WORK ORDER:
With pictures omitted, copy exactly every line from the one that contains "Viewport: 655px width, 353px height." to the end of the listing below.

EXERCISE DATA:
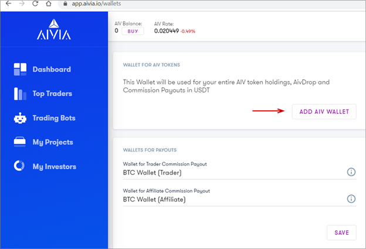Image resolution: width=366 pixels, height=249 pixels.
Task: Go to Trading Bots page
Action: point(45,118)
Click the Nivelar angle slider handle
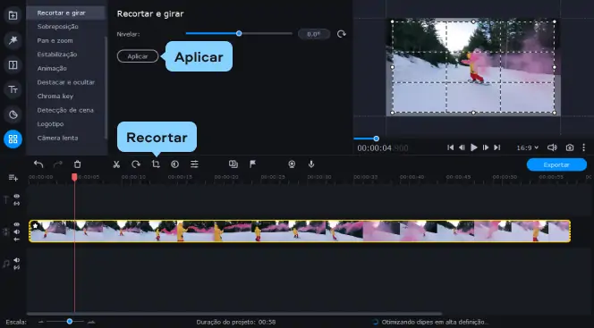 [239, 34]
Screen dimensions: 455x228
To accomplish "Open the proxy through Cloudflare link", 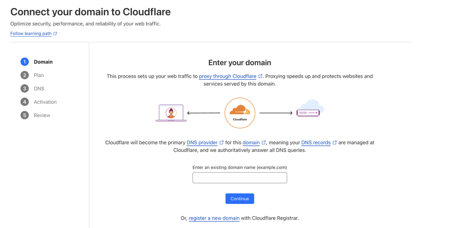I will pyautogui.click(x=228, y=77).
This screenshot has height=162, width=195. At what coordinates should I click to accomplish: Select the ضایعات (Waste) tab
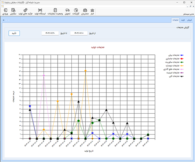(x=175, y=20)
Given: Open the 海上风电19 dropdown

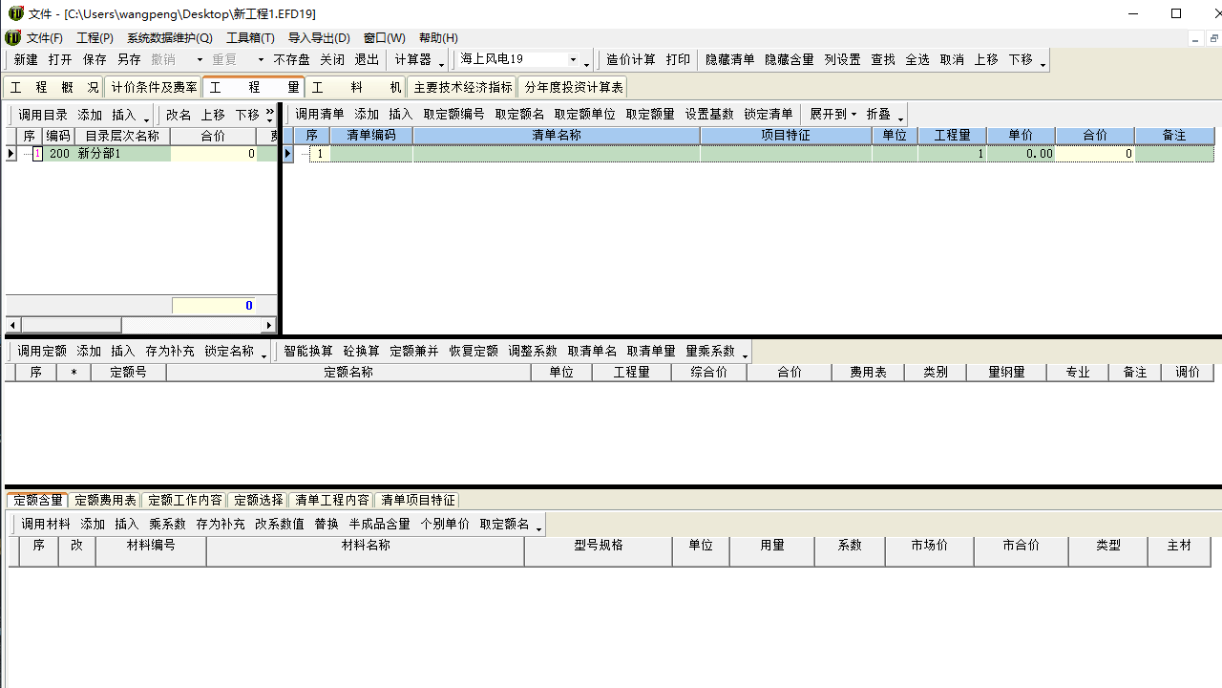Looking at the screenshot, I should [573, 59].
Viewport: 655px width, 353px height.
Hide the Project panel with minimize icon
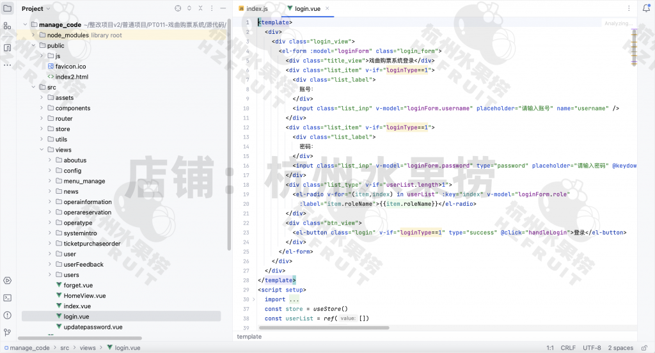pyautogui.click(x=223, y=8)
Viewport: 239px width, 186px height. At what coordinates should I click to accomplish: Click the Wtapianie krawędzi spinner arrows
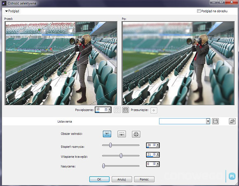click(x=154, y=155)
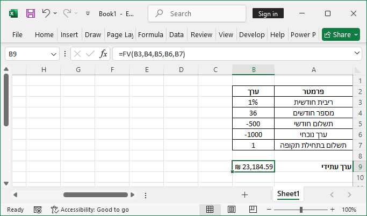Switch to Page Layout view

[x=231, y=210]
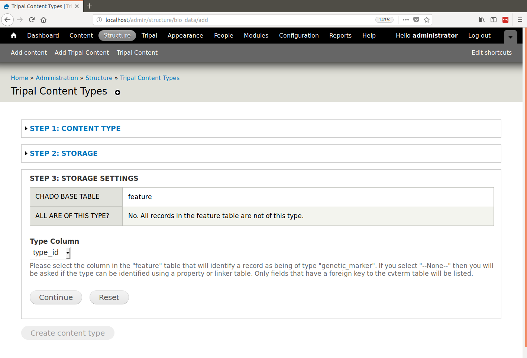Open a new browser tab
The width and height of the screenshot is (527, 358).
pos(90,6)
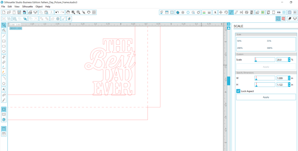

ANSWER SPACE:
Viewport: 655px width, 353px height.
Hide the Project panel with minimize icon
pyautogui.click(x=223, y=8)
Viewport: 239px width, 186px height. At what coordinates should I click to accomplish: Click the Wtapianie krawędzi spinner arrows
click(x=154, y=155)
Switch to Page Layout view

[x=231, y=210]
Open a new browser tab
The width and height of the screenshot is (527, 358).
pos(90,6)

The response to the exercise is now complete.